→ Текст для чтения:
((
Выбрать главу

После смерти у Руперта Брука стало гораздо больше почитателей, чем при жизни. Образ красивого молодого поэта боготворили тысячи людей. Его превращение в знаменитость не закончилось с войной. В 1918 году Эдвард Марш опубликовал избранные стихотворения вместе с длинным биографическим очерком, основанным почти полностью на воспоминаниях друзей Брука и его переписке: радостный молодой человек, наделенный даром дружбы, следовавший высочайшим моральным принципам; поэт, актер и спортсмен; цветок английской системы частных школ; герой, погибший в возрасте 27 лет на службе своей любимой стране; надежды на его блестящее будущее поэта и общественного деятеля трагически не оправдались. Биография Марша рисует невероятно привлекательного человека. [19]Эта биография и избранные стихи, предваренные двумя фотопортретами Брука, сделанными Шеррилом Шеллом в 1913 году, впервые появились в 1918-м. Книга выдержала десять изданий к тому моменту, когда Набоков закончил Кембридж. [20]В месяц, следующий за зачислением Набокова в университет, вышел четвертый том «Георгианской поэзии» за 1918–1919 годы, при этом предыдущие тома не теряли своей популярности. [21]Интерес к «Георгианской поэзии» и в особенности к Бруку оказался очень велик. В марте 1919 года в Регби с большой торжественностью открыли мемориальную доску с профилем Брука, отлитым по одному из фотопортретов Шелла. [22]Брук был также чрезвычайно популярен в Крайст-колледже, так как после окончания университета он продолжал жить недалеко от Кембриджа, работая на академическом поприще. Его слава дошла даже до Америки. Ф. Скотт Фитцджеральд заимствовал заглавие своей первой книги, «По эту сторону рая» (1920), и эпиграф к ней из стихотворения Брука «Tiare Tahiti».
))
→ Над чем работать:
[a] Ответьте на вопросы по тексту о посмертной славе Руперта Брука, отмечая ответы так же, как вопросы:
(i) В каком году Эдвард Марш опубликовал избранные стихотворения Брука с биографическим очерком?
(ii) Где в марте 1919 года открыли мемориальную доску с профилем Брука?
(iii) Из какого стихотворения Брука Фитцджеральд взял заглавие и эпиграф своей первой книги?
[b] Продолжите текст о посмертной славе Руперта Брука, начав сразу после его последнего предложения.
Материал никак не связан с текстом.

→ Исходные данные:
((
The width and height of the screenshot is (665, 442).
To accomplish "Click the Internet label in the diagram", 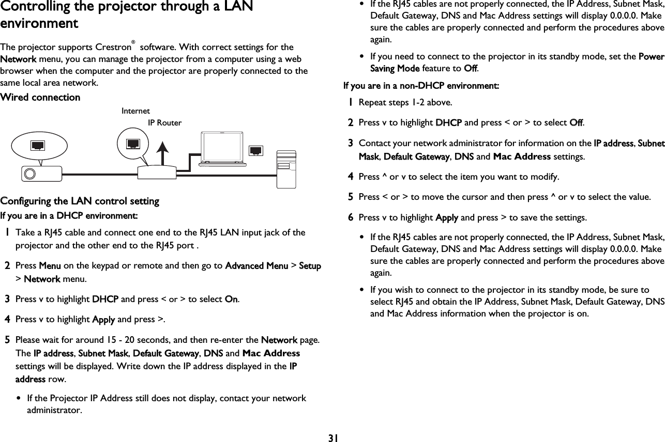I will point(135,111).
))
→ Ответы по заданиям:
[a]
(i) В 1918 году.
(ii) В Регби.
(iii) Из стихотворения «Tiare Tahiti».

[b]
Первая квартира Набоковых в Англии находилась в Кенсингтоне, недалеко от Британского музея, где была выставлена рукопись «Солдата». При каких бы обстоятельствах ни произошло знакомство Набокова с творчеством Брука, молодому русскому поэту очень понравились его стихи. Он полностью или частично перевел двадцать стихотворений Брука, работая над эссе, которое он послал родителям в сентябре 1921 года (Бойд, 182, и из личного общения). Эссе «Руперт Брук» появилось в первом выпуске берлинского эмигрантского альманаха «Грани» (1922. С. 213–231). Это был первый опубликованный опыт Набокова в литературной критике. [23]

Набоков (начавший учебу в Кембридже с изучения ихтиологии), глядя на аквариум, восхищается приглушенным мерцанием плавающих рыб. Эта сцена напоминает ему «прохладные, излучистые стихи английского поэта, который чуял в них, в этих гибких, радужных рыбах, глубокий образ нашего бытия». [24]Характерная черта небольшого по объему творчества Брука, говорит Набоков, — это ощущение «сияющей влажности», отраженное как в его имени, [25]так и в его морской службе. Мир Брука — водяная пучина, в которой проникающий в нее свет преломляется на многоцветные оттенки темноты, так же как смерть разлагает живую плоть. Здесь Набоков переводит и пересказывает фрагменты из стихотворения Брука «Рыба»: управляемый инстинктами тусклый мир рыбы, составляющей единое целое со своим окружением, противопоставляется более яркому, но скованному, лишенному цельности, часто мучительному существованию тех, кто населяет мир людей. В стихотворении «Небеса» Брук дает шутливую трактовку рыбьей метафизики: в нем рыба-философ размышляет о том, что «в жидком состоянье / предназначенье видит Тот, / кто глубже нас и наших вод. / Мы знаем смутно, чуем глухо — / грядущее не вовсе сухо!» (729–730). Стихотворение (Набоков приводит полный рифмованный перевод) содержит, по его словам, «сущность всех земных религий» (730). Последнее стихотворение вступительной части эссе Набокова, «Tiare Tahiti», — попытка Брука объяснить своей возлюбленной с Таити (а не с Гавайских островов, как говорит Набоков) идею абстрактного, неоплатонического Неба, где живут «Бессмертные <…> те Подлинники, с которых мы — земные, глупые, скомканные снимки» (730). Однако он понимает, что мир совершенных форм, может быть, не так уж и идеален, так как «уж больше, кажется, не будет поцелуев, ибо все уста сольются в единые Уста…» (731). Затем он приглашает свою возлюбленную испытать чувственное удовольствие тропического купания при свете луны — удовольствие, которым надо насладиться, прежде чем увянут и губы, и смех, и «отдельные лица». Стихотворение, одно из серии, написанной Бруком во время его путешествий по Южным морям, заканчивается утверждением: «Мудрецы дают мало утешения».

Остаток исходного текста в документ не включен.